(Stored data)
———

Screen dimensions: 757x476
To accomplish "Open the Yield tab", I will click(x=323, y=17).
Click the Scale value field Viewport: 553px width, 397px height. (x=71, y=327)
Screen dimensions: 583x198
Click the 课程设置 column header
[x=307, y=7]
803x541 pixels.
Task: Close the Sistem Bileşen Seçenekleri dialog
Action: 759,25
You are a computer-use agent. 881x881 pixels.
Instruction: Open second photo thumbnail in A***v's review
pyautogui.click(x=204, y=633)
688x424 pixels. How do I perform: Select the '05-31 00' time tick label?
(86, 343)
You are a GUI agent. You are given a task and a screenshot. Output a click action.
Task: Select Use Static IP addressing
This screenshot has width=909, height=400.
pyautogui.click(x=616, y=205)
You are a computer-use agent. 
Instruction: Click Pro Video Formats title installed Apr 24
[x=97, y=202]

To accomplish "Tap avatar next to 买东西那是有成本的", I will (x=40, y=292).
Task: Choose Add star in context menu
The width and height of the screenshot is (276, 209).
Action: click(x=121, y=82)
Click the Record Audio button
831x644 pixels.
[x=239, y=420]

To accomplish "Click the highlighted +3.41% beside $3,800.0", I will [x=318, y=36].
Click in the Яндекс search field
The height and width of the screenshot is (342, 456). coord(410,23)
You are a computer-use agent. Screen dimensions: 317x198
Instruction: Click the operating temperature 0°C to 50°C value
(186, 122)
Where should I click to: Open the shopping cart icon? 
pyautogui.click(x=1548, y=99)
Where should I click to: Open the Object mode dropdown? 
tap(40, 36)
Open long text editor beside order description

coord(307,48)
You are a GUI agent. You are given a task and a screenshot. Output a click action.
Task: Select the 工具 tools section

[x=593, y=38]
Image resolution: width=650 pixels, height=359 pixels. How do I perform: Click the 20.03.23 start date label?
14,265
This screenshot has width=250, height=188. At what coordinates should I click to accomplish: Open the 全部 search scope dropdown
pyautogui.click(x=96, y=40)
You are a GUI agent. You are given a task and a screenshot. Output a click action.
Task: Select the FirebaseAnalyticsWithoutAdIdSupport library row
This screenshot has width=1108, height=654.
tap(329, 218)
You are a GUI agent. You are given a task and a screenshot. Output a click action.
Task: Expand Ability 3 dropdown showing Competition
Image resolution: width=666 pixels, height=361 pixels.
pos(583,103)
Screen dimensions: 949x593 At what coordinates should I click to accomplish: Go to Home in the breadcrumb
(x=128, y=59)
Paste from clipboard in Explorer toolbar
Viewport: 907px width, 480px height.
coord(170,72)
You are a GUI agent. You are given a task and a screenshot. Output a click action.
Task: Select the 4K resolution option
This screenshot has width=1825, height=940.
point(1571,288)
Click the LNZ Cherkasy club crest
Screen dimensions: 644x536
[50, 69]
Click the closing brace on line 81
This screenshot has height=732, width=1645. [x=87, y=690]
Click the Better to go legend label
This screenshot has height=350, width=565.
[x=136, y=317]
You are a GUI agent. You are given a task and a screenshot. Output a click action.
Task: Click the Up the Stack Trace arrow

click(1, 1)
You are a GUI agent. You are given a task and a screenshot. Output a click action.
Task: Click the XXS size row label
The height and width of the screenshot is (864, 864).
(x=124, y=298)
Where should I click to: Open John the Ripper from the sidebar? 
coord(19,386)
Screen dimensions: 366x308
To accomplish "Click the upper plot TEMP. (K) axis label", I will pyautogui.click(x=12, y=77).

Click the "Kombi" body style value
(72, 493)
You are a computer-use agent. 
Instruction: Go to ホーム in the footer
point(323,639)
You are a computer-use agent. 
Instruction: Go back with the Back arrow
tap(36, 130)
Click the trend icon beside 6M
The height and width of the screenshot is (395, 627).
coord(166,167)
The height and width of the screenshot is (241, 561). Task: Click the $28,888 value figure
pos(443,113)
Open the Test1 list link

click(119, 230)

———

Exercise aim: Among the lines above, which contain the word "will"? Copy every one.

Problem solution:
To accomplish "Open the Yield tab", I will click(x=323, y=17).
To accomplish "Tap avatar next to 买东西那是有成本的", I will (x=40, y=292).
To accomplish "Click the highlighted +3.41% beside $3,800.0", I will [x=318, y=36].
To accomplish "Click the upper plot TEMP. (K) axis label", I will pyautogui.click(x=12, y=77).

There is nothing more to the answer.